Studio album by Draconian
- Released: 30 October 2020
- Recorded: 2018–2019
- Genre: Gothic metal, death-doom
- Length: 62:10
- Label: Napalm
- Producer: Johan Ericson

Draconian chronology
| Sovran (2015) | Under a Godless Veil (2020) | In Somnolent Ruin (2026) |

Singles from Under a Godless Veil
- "Lustrous Heart" Released: 5 May 2020; "Sorrow of Sophia" Released: 16 July 2020;

= Under a Godless Veil =

Under a Godless Veil is the seventh studio album by Swedish gothic metal band Draconian, released on 30 October 2020 through Napalm Records. It is their first album since Arcane Rain Fell (2005) without longtime bassist Fredrik Johansson, who left the band in April 2016. Daniel Änghede performed bass for this album. It is also their last album with Heike Langhans, who left the band in 2022.

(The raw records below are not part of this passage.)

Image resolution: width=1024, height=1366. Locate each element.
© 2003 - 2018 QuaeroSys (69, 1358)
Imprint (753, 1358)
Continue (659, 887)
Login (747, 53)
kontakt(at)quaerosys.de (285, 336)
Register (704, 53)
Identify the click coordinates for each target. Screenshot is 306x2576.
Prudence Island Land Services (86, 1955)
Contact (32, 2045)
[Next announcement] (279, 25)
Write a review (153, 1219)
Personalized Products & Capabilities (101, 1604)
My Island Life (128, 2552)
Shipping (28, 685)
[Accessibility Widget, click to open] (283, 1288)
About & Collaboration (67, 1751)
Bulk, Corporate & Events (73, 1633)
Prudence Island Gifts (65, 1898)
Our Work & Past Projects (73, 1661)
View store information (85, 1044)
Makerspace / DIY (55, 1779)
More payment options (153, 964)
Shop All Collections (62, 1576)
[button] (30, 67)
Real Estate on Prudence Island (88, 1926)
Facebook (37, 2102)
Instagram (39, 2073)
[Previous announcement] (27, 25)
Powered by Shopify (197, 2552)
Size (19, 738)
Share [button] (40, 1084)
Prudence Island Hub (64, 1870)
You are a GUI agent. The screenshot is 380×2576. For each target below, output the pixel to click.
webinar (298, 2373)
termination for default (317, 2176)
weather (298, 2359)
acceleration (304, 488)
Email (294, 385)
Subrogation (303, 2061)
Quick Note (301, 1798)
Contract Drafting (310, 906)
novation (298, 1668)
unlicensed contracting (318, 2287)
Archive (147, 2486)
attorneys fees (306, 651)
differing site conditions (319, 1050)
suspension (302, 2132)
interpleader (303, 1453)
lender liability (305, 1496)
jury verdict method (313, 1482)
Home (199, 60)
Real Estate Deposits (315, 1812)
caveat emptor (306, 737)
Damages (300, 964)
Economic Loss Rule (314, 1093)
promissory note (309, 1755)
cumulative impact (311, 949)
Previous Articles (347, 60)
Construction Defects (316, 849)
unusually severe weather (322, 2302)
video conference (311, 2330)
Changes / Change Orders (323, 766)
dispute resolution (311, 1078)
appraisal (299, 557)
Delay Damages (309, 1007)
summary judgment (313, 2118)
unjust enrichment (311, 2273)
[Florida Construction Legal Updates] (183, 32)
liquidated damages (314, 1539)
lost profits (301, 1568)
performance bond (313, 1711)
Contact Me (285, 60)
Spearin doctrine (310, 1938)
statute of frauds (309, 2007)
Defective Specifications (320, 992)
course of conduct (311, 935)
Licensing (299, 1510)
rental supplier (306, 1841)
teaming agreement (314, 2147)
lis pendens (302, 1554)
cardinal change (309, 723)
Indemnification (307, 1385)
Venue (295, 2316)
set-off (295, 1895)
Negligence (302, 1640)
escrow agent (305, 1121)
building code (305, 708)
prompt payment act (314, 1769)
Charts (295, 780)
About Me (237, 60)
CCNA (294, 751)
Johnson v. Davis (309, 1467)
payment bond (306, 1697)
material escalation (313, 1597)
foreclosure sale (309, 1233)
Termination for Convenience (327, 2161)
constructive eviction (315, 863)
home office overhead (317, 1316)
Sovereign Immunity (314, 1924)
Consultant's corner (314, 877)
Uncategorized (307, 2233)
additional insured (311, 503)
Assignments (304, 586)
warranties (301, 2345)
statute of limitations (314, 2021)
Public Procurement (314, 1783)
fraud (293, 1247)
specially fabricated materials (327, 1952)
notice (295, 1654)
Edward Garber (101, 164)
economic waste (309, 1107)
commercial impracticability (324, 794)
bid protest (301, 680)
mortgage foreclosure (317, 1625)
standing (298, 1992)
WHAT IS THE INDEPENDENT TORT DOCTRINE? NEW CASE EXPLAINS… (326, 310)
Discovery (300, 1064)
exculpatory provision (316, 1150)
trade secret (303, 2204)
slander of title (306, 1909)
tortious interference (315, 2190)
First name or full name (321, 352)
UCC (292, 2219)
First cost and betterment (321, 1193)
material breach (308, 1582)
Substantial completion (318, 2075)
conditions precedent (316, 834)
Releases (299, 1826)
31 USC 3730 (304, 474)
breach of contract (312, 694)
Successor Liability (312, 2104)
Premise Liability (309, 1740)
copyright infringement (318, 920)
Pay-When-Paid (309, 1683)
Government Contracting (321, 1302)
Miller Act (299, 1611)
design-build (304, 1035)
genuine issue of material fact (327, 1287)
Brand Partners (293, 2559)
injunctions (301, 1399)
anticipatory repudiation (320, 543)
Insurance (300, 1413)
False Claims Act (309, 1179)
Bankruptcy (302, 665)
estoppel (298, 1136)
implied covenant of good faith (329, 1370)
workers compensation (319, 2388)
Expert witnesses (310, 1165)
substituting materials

A lyric video for "Lustrous Heart" was released on 5 May 2020, followed by "Sorrow of Sophia" on 16 July 2020.

Professional ratings
Review scores
| Source | Rating |
| Blabbermouth.net | 8.5/10 |
| Distorted Sound | 8/10 |
| Metal Hammer | Star Half star |
| Sonic Perspectives | 8.8/10 |

== Track listing ==

| No. | Title | Length |
|---|---|---|
| 1. | "Sorrow of Sophia" | 7:28 |
| 2. | "The Sacrificial Flame" | 7:30 |
| 3. | "Lustrous Heart" | 4:47 |
| 4. | "Sleepwalkers" (Heike Langhans, Anders Jacobsson) | 6:45 |
| 5. | "Moon Over Sabaoth" | 5:50 |
| 6. | "Burial Fields" | 4:35 |
| 7. | "The Sethian" | 6:51 |
| 8. | "Claw Marks on the Throne" | 5:42 |
| 9. | "Night Visitor" | 3:48 |
| 10. | "Ascend Into Darkness" | 8:54 |
| Total length: |  | 62:10 |

== Personnel ==
- Heike Langhans – clean vocals
- Anders Jacobsson – unclean vocals
- Johan Ericson – lead guitar, backing vocals
- Daniel Arvidsson – rhythm guitar, vocals on "The Sethian"
- Daniel Änghede – bass
- Jerry Torstensson – drums, percussion
- Daniel Neagoe – narration on "Burial Fields"

=== Production ===
- Arranged and produced by Johan Ericson, additional string arrangement on "Sorrow of Sophia" by Erik Arvinder.